| Brief |
Output each record below exactly, leaving any picture out of the copy.

| Data records |
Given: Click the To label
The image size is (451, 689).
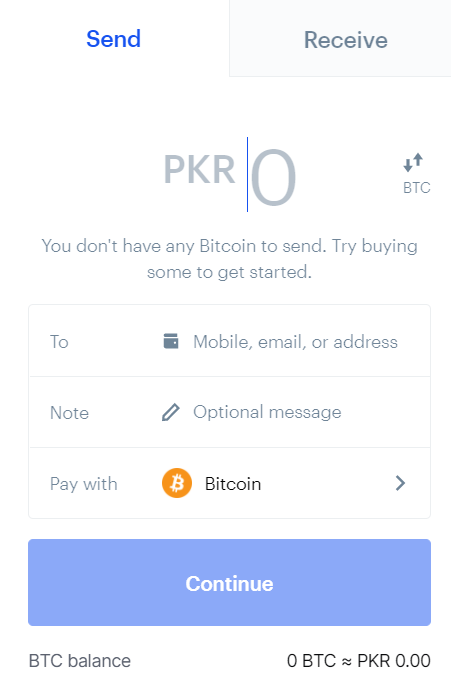Looking at the screenshot, I should pyautogui.click(x=59, y=342).
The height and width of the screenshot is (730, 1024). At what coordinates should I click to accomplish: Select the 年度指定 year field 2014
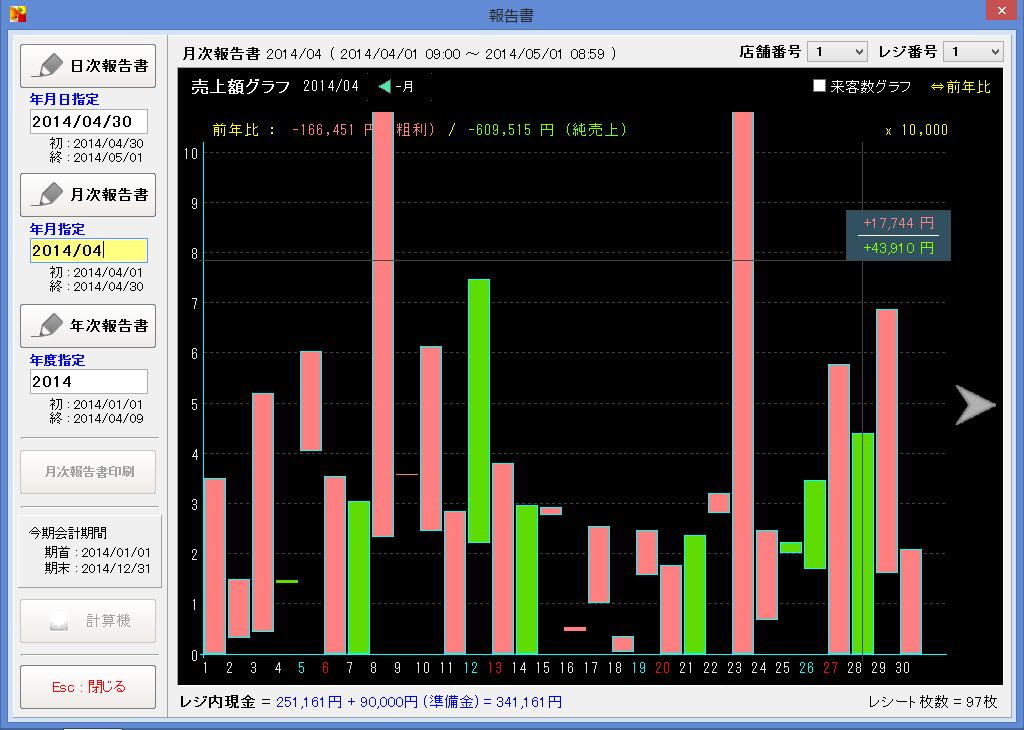(x=88, y=381)
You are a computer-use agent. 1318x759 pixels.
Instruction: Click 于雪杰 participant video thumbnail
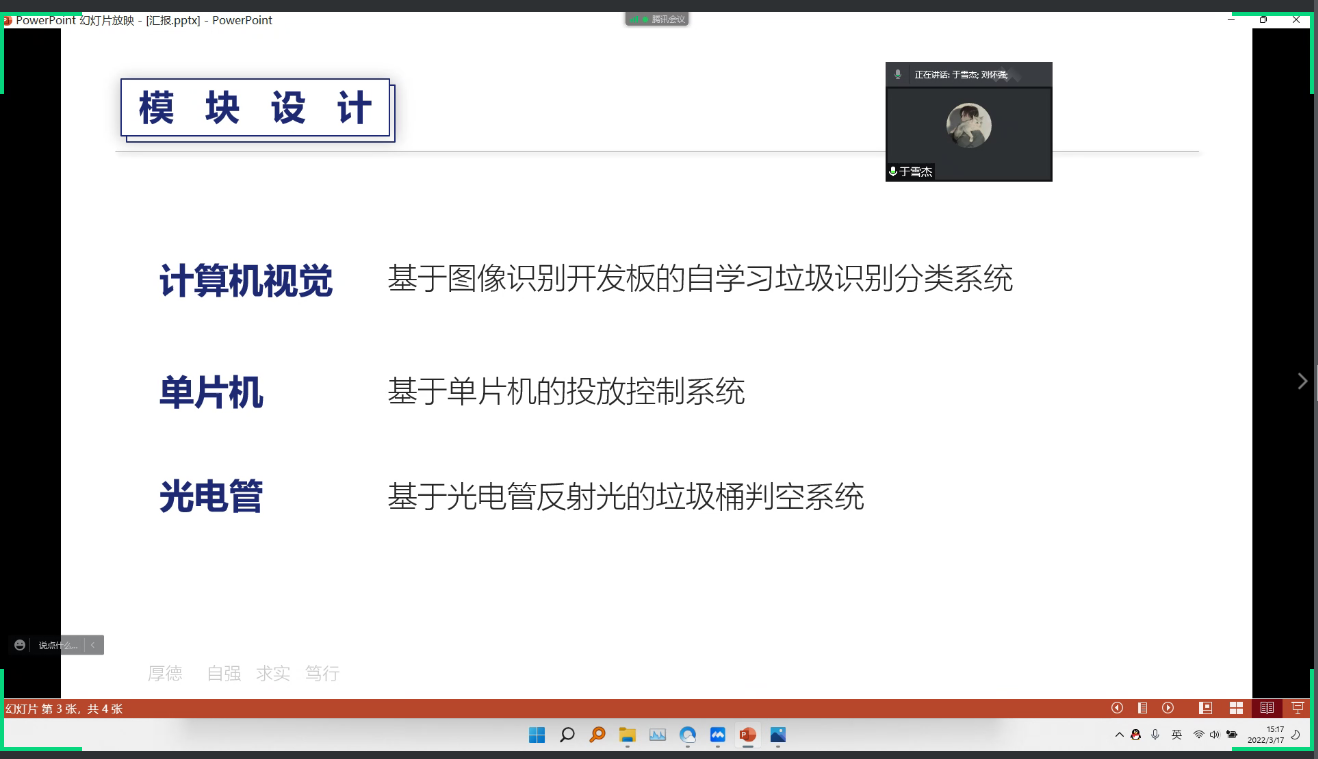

| Written solution |
Given: Click the To label
The image size is (451, 689).
Looking at the screenshot, I should pyautogui.click(x=59, y=342).
The height and width of the screenshot is (730, 1024). At what coordinates should I click to accomplish: Select the 年度指定 year field 2014
(x=88, y=381)
You are a computer-use agent. 1318x759 pixels.
Instruction: Click 于雪杰 participant video thumbnail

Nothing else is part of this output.